Isabel Valdez, a physician assistant and instructor of general internal medicine at Baylor College of Medicine, said a virus like the common cold spreads through what we breathe in – not because of the weather.
“Because it’s cold outside a lot of people tend to stay indoors in close proximity with other people, and we can breathe in any germs that they might have; these germs are airborne and easily get into our sinuses and lungs when we breathe them in,” Valdez said.
While the weather changing does not necessarily make you sick, Valdez adds it can worsen medical conditions people already have. People who suffer from chronic breathing conditions like asthma or COPD are more at risk for getting sick, she said. These patients can lessen their risks of getting sick by taking their medications as recommended by their doctors.
Some other weather-related myths about catching the common cold that are also not true, according to Valdez:
- Going outside with wet hair.
- Going outside barefoot.
- Forgetting to cover your neck when the temperature drops.
The best way to prevent catching a cold whether you are inside or outdoors is through proper hygiene and rest:
- Wash your hands frequently, especially after you cough or blow your nose.
- Use a tissue to blow your nose or cover a cough. Make sure to toss the tissue after one use – do not keep reusing it.
- Cover your mouth with your elbow or hand when you cough.
- Get plenty of sleep to help prevent and treat the virus. Studies have shown that getting an adequate amount of sleep lessens your chances of getting sick, Valdez said.

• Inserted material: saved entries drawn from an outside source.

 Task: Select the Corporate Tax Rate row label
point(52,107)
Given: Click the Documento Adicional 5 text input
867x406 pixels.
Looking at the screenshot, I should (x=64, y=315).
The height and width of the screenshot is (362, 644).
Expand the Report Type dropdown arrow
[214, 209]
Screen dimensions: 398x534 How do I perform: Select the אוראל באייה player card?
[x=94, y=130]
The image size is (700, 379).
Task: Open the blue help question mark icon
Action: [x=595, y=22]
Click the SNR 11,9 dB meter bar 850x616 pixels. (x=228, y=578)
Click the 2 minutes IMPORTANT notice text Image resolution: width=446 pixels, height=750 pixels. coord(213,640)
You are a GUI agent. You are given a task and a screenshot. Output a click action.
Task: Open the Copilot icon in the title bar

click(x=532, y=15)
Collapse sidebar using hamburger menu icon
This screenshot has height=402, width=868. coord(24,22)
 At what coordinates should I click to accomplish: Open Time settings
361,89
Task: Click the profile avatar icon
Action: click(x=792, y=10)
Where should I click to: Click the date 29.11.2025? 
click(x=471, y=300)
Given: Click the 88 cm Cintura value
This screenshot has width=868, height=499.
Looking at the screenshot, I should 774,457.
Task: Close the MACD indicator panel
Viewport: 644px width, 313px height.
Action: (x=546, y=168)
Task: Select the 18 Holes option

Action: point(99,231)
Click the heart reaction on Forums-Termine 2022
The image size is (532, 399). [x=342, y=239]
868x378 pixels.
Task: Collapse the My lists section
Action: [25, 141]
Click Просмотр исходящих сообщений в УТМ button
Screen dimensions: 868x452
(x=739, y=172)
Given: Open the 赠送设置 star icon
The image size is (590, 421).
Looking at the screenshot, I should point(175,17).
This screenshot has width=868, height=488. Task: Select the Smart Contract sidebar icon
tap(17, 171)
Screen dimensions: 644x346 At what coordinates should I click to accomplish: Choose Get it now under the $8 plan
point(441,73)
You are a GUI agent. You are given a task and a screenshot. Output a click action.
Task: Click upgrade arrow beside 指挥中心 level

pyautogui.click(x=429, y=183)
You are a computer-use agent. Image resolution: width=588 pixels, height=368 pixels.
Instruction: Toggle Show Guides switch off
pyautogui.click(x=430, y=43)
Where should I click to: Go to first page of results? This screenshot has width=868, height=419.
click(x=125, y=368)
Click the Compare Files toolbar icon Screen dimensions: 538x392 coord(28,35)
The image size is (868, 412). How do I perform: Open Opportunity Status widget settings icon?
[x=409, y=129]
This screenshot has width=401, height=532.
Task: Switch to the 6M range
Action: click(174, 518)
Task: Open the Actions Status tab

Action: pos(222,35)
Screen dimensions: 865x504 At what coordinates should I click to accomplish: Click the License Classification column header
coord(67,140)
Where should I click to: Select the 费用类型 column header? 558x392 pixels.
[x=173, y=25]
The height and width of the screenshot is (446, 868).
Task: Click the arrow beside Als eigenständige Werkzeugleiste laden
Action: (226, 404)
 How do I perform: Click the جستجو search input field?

If you happen to get sick there are a few over-the-counter and at-home remedies Valdez recommends:
- Drink plenty of fluids and stay hydrated by drinking water or eating soup and broth. Avoid fluids that can dehydrate you such as caffeinated soda drinks, coffee or alcohol.
- Use over-the-counter Zinc lozenges or syrup to help reduce the length of a virus or cold as soon as you start having symptoms
- Drink hot herbal tea or gargle salt water to ease a sore throat.
- Make sure to rest by avoiding strenuous exercise or activities so your energy goes into fighting the illness.
When to see a doctor:
- A high fever that lasts more than one or two days.
- A cough that lasts more than two weeks.
- A sore throat that makes it difficult to swallow or eat.